The top 10 shoot-out began with all the drivers heading out on the supersoft tyre.
Singapore – Red Bull’s Sebastian Vettel has clinched his 41st career pole position in Singapore, using the P Zero Red supersoft tyre, nominated along with the P Zero White medium this weekend. A performance gap of approximately two seconds between the two compounds means that strategy is wide open for the rest of the weekend. Vettel’s pole lap (his second in Singapore) was 1m42.821s, less than a tenth of a second ahead of Mercedes driver Nico Rosberg, who qualified second.
Only the Red Bulls and the Lotus of Romain Grosjean completed Q1 on the medium tyre, with Mark Webber fastest of the medium runners in sixth. Fastest overall, on the supersoft, was Mercedes driver Lewis Hamilton.
All the drivers started Q2 on the supersoft tyres, generally using the set with which they had finished Q1 for the first run. Vettel was again quickest on his one and only run with a set of supersofts, eight-tenths of a second ahead of his team mate in the runner-up spot who adopted a similar strategy. Both Mercedes also went through to Q3 with just one run, on supersofts.
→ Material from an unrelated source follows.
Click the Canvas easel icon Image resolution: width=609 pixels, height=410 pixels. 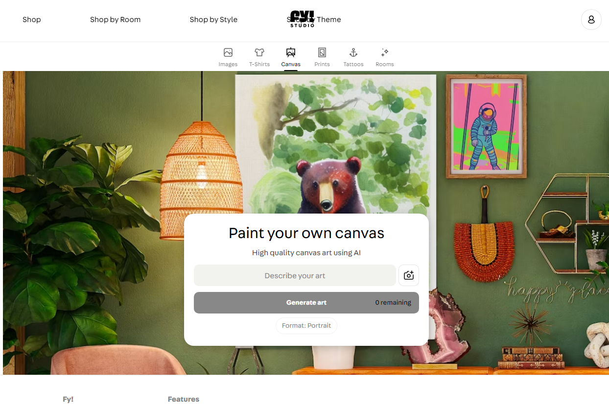(x=291, y=52)
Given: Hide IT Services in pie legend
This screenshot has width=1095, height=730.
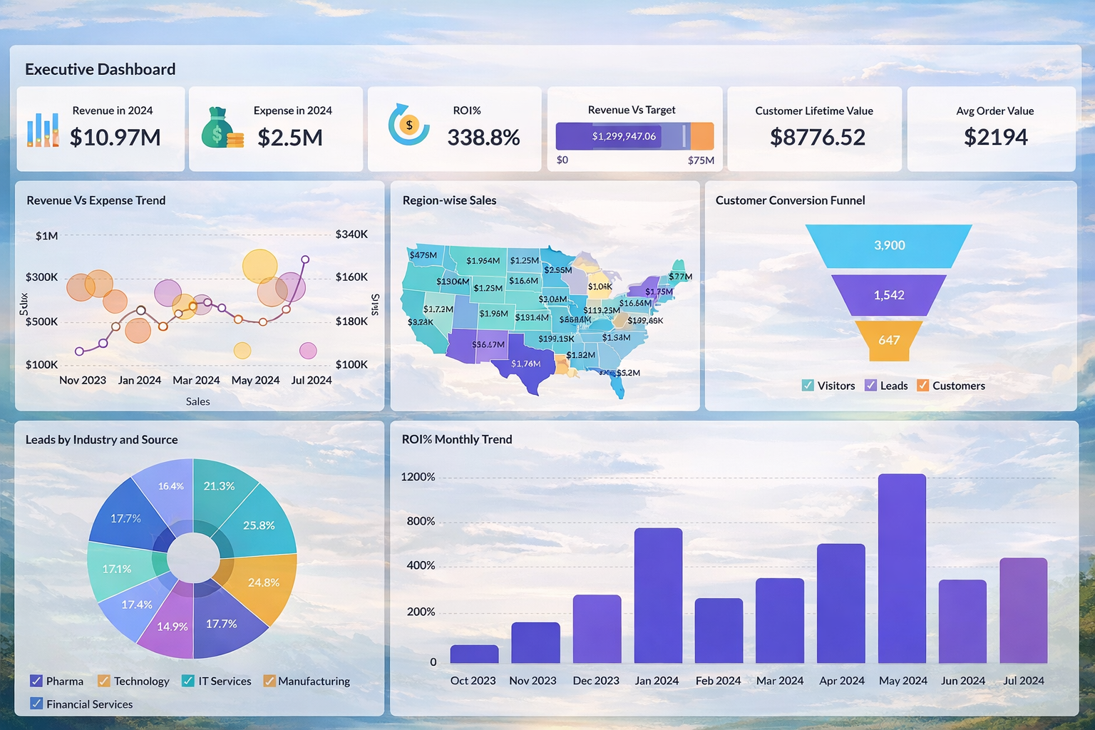Looking at the screenshot, I should tap(188, 681).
The top 10 shoot-out began with all the drivers heading out on the supersoft tyre, apart from McLaren’s Jenson Button who went out on the medium tyre but did not set a time. Button then went out for his second run on the supersoft. Vettel clinched pole with his first and only run on the supersoft, while both Ferraris also completed just one run on the supersoft. Sauber’s Esteban Gutierrez did not set a time in Q3, but secured his best grid position of the year in 10th.
Vettel went fastest in the final free practice session this morning as well, followed by Lotus’s Romain Grosjean. Vettel set his fastest time on the supersoft tyre, with the two Red Bull cars running first and second for most of the session.
Pirelli’s motorsport director Paul Hembery said: “From the start of the weekend it was clear this race was going to revolve around tyre strategy, but the decisions about that strategy affect qualifying as well. So really it all starts from here, with the race strategy already at work as we saw from Q1. Historically, it’s always been important to qualify well up the grid in Singapore, because it’s not the easiest place to overtake, and with the time gap between the two compounds the supersoft was the way to go during qualifying. However, these tyres need to be considered for the race as well.
The fact that qualifying, like the race, is run at night means that there is a different pattern of track and temperature evolution than we see at other venues. While it’s not a particularly hard track in terms of wear, thermal degradation can be quite high and the fact that there are no long straights and the highest number of corners of any circuit of the year, does challenge the tyres.
The heavy braking that is another characteristic of this track also increases the heat going through the tyres. Tomorrow we would expect between two to three stops, but a lot will depend on outside factors such as temperature and safety cars. Because of all the opportunities for strategy, this race looks to be wide open.”
The Pirelli mystery strategy predictor:
Singapore is one of the hardest races to predict a strategy for, because of the statistically high chance of safety cars. Theoretically, the quickest strategy is a three-stopper but in reality, because of the traffic and likely race conditions, most teams will adopt a two-stopper. So one likely strategy is: start on the supersoft, then change to medium on lap 16 and supersoft again on lap 39. An alternative is exactly the same strategy, but using the medium instead of the supersoft during the final stint.